China parece disposta a mudar política cambial
Editorial
Valor Econômico, Quinta-feira, 8 de abril de 2010
A China voltou a dar sinais de que pode flexibilizar a política cambial, permitindo a valorização da sua moeda, o yuan. A possibilidade já havia sido levantada no início do ano sem que nenhuma mudança ocorresse de fato. Há indicações, porém, de que agora pode ser diferente. Um dos principais motivos é que a sinalização está sendo dada pouco antes do encontro, na próxima semana, dos presidentes dos Estados Unidos, Barack Obama, e da China, Hu Jintao, em Washington. O encontro vai ocorrer paralelamente à reunião de cúpula sobre segurança nuclear, patrocinada por Obama, e o câmbio será naturalmente um tema.

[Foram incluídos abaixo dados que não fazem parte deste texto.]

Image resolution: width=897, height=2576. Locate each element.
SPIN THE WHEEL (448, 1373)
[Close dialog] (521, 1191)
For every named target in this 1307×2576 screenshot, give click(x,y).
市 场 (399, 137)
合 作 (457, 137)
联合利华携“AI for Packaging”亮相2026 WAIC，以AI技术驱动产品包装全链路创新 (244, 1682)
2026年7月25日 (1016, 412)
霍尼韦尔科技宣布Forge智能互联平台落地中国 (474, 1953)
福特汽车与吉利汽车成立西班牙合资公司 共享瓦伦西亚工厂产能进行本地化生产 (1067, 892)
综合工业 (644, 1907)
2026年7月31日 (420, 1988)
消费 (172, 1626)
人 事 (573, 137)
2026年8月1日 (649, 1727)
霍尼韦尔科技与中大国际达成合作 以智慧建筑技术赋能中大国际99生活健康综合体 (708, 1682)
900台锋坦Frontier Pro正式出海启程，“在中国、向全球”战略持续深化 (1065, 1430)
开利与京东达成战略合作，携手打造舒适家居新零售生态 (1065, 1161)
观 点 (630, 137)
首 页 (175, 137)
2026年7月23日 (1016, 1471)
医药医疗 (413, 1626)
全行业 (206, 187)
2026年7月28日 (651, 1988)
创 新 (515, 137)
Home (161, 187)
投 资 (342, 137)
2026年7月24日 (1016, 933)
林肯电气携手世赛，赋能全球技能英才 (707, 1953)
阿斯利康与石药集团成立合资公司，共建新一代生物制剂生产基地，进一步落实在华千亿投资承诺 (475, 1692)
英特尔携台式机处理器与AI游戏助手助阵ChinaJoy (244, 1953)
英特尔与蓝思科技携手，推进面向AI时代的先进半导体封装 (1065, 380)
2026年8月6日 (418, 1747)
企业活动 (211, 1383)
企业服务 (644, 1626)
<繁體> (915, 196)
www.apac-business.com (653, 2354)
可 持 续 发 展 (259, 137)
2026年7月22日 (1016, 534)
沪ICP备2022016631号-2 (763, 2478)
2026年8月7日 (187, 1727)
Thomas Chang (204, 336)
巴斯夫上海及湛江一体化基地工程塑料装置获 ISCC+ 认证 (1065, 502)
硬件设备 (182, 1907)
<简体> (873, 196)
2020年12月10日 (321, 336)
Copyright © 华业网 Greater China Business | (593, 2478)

A ação chinesa foi uma resposta à boa vontade do governo americano, que adiou a decisão de manifestar em documento que a China manipula sua moeda. Uma declaração desse tipo abre teoricamente espaço para disputas no âmbito da Organização Mundial do Comércio (OMC). Ao evitar esse passo, os Estados Unidos indicam que podem resolver a questão no âmbito diplomático, alternativa preferida pela China. Provavelmente será esse o recado que dará pessoalmente ao governo chinês o secretário do Tesouro, Timothy Geithner, hoje, em Pequim.
Favorecida pela moeda depreciada e baixos custos de produção, a China vem dominando o comércio internacional. Seu superávit em conta corrente chegou perto de US$ 400 bilhões em 2007, cerca de 11% do Produto Interno Bruto (PIB). Mesmo durante o auge da crise internacional, em 2009, foi de surpreendentes US$ 275 bilhões, ou mais de 5% do PIB. Esse dinamismo puxa a economia internacional e tem um impacto positivo, especialmente em países emergentes como o Brasil, grande fornecedor de matérias-primas para a China.
Mas os aspectos negativos se sobressaem. Para o economista americano Fred Bergsten, do Peterson Institute for International Economics, a China está exportando grandes doses de desemprego para o resto do mundo, incluindo Estados Unidos, Europa e muitos mercados emergentes como o Brasil, Índia, México e África do Sul.
De fato, nesta semana, o presidente Lula mostrou-se irritado com o avanço chinês na Argentina, tradicional mercado brasileiro. Reportagem publicada pelo Valor, terça-feira, mostra que o país perde espaço para os chineses na briga por mercado em todo o mundo, a começar pelos vizinhos da América Latina. De acordo com estudo da Comissão Econômica para a América Latina e Caribe (Cepal), a China conseguiu ampliar em US$ 17 bilhões as vendas de produtos que competem com os brasileiros na América do Sul, entre 1995 e 2008, passando de fornecedora de quinquilharias a exportadora de bens de maior valor agregado, como eletrodomésticos. Já o Brasil ampliou em apenas US$ 665 milhões as vendas de bens que competem com os chineses.
A mudança mais significativa na política cambial chinesa ocorreu em julho de 2005, quando o país trocou o dólar como referência cambial por uma cesta de moedas. Apesar disso, o yuan pouco se fortaleceu nos dois anos seguintes, enquanto o país ia acumulando elevados superávits em conta corrente e astronômicas reservas internacionais. Entre novembro de 2007 e o fim de 2008, o ritmo de desvalorização do yuan aumentou. Com o aprofundamento da crise, porém, o câmbio praticamente estacionou. A China compraria US$ 1 bilhão por dia para sustentar a cotação.
A depreciação cambial foi uma das medidas chinesas para enfrentar a crise. O país tem que manter o estrondoso ritmo de crescimento econômico para dar emprego à sua gigantesca população - e essa expansão tem sido basicamente sustentada pelas exportações.
Tornar o câmbio flexível também é uma tarefa difícil por causa da inexistência de instrumentos de hedge e da falta de experiência das empresas chinesas em conviver com uma taxa flutuante, disse Zhang Yansheng, diretor-geral do Institute for International Economic Research, think tank, ligado ao governo.
Calcula-se que a moeda chinesa precise de um ajuste de 15% a 25% em termos reais. É praticamente impossível que isso ocorra de uma penada só. Como em um transatlântico, todas as mudanças na China são graduais.